** Entries provided **
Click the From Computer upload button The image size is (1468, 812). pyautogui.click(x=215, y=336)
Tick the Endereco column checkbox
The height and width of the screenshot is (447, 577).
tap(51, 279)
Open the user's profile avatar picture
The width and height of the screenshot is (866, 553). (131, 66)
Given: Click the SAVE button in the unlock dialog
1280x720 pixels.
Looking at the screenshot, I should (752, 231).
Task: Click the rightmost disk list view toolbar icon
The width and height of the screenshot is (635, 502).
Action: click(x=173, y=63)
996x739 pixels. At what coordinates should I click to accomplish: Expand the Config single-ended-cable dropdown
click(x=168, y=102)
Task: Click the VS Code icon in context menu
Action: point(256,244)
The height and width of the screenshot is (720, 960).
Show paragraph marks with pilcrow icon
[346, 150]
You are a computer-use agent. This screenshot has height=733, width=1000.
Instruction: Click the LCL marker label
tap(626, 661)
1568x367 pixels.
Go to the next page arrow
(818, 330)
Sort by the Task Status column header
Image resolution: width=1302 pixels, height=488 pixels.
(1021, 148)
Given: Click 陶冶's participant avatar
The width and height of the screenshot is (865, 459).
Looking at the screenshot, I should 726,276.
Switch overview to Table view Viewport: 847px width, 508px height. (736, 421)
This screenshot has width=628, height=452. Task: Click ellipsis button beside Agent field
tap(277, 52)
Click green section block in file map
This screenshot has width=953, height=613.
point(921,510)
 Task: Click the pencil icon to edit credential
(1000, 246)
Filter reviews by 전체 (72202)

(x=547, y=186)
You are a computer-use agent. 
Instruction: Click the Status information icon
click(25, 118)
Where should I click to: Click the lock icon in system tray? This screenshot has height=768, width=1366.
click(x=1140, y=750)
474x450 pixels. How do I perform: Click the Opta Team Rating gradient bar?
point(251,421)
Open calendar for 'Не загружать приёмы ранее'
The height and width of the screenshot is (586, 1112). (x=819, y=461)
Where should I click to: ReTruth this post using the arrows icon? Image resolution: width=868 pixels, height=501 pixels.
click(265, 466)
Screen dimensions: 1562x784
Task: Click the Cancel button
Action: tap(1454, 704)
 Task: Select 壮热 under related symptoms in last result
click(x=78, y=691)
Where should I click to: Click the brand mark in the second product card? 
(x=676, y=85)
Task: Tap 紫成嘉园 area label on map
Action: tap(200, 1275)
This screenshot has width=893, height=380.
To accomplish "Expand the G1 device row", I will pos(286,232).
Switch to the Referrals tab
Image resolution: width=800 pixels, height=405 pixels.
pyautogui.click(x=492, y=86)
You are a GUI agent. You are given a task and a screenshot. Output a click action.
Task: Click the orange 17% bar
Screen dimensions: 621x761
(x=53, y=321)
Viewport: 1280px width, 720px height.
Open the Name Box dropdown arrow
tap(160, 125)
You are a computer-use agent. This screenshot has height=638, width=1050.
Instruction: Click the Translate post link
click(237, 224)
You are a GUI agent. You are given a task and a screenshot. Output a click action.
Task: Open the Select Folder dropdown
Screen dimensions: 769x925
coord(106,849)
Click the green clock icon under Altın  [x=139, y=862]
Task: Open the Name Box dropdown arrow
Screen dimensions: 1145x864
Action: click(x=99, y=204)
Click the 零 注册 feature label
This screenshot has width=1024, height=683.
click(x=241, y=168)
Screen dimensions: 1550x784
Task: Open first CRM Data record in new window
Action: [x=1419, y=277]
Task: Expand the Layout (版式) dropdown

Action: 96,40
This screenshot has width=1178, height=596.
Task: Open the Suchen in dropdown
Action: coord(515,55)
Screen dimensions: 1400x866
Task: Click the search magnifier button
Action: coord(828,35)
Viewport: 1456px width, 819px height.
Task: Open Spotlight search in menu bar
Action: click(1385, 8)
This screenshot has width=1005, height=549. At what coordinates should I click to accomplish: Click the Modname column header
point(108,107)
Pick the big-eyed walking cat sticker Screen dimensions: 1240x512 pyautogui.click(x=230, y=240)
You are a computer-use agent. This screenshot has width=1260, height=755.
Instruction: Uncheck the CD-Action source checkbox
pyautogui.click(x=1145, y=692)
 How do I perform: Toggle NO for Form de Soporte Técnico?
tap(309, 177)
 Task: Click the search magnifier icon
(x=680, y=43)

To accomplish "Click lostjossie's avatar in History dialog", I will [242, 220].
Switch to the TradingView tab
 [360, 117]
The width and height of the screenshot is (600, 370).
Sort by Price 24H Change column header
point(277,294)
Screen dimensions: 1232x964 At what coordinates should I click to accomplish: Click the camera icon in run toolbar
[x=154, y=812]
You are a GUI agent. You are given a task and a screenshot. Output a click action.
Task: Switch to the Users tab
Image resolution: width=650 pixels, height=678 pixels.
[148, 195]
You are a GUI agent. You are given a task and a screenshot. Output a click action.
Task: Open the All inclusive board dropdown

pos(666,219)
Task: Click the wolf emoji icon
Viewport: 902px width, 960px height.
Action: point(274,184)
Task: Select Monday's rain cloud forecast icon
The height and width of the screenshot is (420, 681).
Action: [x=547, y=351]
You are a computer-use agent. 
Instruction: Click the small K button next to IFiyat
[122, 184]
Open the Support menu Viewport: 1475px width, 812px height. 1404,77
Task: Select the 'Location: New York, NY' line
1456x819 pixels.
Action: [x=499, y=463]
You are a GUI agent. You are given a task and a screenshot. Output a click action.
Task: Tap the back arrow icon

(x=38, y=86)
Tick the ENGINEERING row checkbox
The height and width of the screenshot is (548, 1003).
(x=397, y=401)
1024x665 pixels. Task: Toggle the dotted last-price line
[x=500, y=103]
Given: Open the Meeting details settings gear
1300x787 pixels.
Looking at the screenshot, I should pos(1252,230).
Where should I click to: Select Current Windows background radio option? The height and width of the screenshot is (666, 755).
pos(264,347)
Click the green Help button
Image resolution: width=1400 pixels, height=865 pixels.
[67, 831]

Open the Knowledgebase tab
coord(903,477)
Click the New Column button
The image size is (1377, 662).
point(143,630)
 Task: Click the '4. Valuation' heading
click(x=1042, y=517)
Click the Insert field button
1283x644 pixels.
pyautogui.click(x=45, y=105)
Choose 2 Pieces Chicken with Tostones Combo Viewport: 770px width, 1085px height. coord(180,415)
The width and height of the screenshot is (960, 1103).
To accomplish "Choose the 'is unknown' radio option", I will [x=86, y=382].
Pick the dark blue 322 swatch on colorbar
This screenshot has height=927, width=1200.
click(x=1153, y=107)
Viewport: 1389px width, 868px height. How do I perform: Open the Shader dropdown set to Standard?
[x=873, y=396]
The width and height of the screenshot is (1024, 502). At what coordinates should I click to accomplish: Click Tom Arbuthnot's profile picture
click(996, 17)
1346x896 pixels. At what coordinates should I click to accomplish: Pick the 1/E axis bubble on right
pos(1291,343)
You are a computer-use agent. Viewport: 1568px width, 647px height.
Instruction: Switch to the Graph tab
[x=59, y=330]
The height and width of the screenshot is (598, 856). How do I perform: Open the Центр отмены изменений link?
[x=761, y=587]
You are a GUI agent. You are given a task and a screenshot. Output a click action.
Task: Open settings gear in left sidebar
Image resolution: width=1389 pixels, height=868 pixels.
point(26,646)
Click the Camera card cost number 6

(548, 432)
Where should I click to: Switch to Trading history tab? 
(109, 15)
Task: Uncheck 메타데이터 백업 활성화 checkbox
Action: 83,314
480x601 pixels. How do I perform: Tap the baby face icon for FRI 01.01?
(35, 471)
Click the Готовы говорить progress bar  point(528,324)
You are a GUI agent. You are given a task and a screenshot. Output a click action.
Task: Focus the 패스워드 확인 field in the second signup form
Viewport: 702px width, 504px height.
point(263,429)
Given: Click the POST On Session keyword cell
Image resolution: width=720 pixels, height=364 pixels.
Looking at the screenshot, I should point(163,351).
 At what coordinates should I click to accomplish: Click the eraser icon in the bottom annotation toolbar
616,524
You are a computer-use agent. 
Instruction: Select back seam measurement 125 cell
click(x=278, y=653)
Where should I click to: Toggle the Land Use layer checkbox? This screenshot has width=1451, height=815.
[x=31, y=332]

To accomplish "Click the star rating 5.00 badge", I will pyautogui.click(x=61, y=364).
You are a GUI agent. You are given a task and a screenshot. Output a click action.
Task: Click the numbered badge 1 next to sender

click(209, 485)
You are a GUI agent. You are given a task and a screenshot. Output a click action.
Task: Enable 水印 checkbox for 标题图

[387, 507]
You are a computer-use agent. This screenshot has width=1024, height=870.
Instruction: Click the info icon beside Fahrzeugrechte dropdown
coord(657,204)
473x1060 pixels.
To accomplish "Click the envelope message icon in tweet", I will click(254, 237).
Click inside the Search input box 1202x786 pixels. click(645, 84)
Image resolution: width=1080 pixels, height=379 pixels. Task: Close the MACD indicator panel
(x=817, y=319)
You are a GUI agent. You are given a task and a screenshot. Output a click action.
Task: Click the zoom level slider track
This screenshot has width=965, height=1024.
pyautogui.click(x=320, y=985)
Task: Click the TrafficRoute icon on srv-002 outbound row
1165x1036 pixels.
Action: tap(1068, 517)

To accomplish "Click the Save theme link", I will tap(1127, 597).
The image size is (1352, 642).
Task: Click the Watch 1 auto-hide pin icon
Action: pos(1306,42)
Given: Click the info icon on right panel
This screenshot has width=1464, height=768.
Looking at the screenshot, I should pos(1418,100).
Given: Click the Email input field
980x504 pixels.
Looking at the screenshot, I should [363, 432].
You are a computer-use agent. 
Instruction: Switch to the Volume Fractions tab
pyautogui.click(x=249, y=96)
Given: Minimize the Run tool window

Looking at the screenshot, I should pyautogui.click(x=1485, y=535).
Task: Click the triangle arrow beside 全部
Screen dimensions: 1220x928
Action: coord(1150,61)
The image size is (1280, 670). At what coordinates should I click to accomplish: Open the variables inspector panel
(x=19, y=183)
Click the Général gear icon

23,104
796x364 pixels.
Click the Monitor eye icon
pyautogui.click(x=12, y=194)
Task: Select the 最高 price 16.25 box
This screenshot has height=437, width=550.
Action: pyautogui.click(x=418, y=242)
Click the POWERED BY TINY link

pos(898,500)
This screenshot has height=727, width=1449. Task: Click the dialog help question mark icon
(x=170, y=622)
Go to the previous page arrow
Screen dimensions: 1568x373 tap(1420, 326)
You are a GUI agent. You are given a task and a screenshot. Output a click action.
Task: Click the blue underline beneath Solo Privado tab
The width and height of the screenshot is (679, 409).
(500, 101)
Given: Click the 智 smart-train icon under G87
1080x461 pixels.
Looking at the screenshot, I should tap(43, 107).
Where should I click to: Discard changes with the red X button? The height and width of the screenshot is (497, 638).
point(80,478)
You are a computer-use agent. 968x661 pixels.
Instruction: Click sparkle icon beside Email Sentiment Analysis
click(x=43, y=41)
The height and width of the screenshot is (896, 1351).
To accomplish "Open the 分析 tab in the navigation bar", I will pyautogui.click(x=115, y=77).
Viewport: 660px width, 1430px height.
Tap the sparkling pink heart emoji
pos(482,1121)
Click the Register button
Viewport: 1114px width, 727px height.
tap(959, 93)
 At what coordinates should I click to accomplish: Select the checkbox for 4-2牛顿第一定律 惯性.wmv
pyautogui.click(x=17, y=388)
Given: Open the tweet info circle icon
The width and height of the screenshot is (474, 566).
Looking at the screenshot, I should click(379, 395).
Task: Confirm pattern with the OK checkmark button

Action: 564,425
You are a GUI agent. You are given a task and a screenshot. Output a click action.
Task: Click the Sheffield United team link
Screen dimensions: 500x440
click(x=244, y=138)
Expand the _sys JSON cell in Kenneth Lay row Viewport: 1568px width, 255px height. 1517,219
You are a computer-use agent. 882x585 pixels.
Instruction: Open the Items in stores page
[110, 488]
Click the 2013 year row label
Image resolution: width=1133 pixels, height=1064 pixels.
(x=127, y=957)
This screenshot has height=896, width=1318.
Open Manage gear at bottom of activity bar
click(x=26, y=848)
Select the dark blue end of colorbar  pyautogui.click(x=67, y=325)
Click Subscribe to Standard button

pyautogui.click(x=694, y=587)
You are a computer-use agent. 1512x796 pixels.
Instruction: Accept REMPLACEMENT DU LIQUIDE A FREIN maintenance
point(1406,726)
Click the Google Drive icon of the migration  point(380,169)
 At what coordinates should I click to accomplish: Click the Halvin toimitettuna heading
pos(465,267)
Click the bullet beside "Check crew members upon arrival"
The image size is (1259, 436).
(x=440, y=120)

** Problem statement **
Both end lines included, restate word for word the lines above from the line with "Screen dimensions: 621x761" to the line with "has width=1260, height=755.", and nothing else.

** Completed task **
Screen dimensions: 621x761
(x=53, y=321)
Viewport: 1280px width, 720px height.
Open the Name Box dropdown arrow
tap(160, 125)
You are a computer-use agent. This screenshot has height=638, width=1050.
Instruction: Click the Translate post link
click(237, 224)
You are a GUI agent. You are given a task and a screenshot. Output a click action.
Task: Open the Select Folder dropdown
Screen dimensions: 769x925
coord(106,849)
Click the green clock icon under Altın  [x=139, y=862]
Task: Open the Name Box dropdown arrow
Screen dimensions: 1145x864
Action: click(x=99, y=204)
Click the 零 注册 feature label
This screenshot has width=1024, height=683.
click(x=241, y=168)
Screen dimensions: 1550x784
Task: Open first CRM Data record in new window
Action: [x=1419, y=277]
Task: Expand the Layout (版式) dropdown

Action: 96,40
This screenshot has width=1178, height=596.
Task: Open the Suchen in dropdown
Action: coord(515,55)
Screen dimensions: 1400x866
Task: Click the search magnifier button
Action: coord(828,35)
Viewport: 1456px width, 819px height.
Task: Open Spotlight search in menu bar
Action: click(1385, 8)
This screenshot has width=1005, height=549. At what coordinates should I click to accomplish: Click the Modname column header
point(108,107)
Pick the big-eyed walking cat sticker Screen dimensions: 1240x512 pyautogui.click(x=230, y=240)
You are a computer-use agent. This screenshot has width=1260, height=755.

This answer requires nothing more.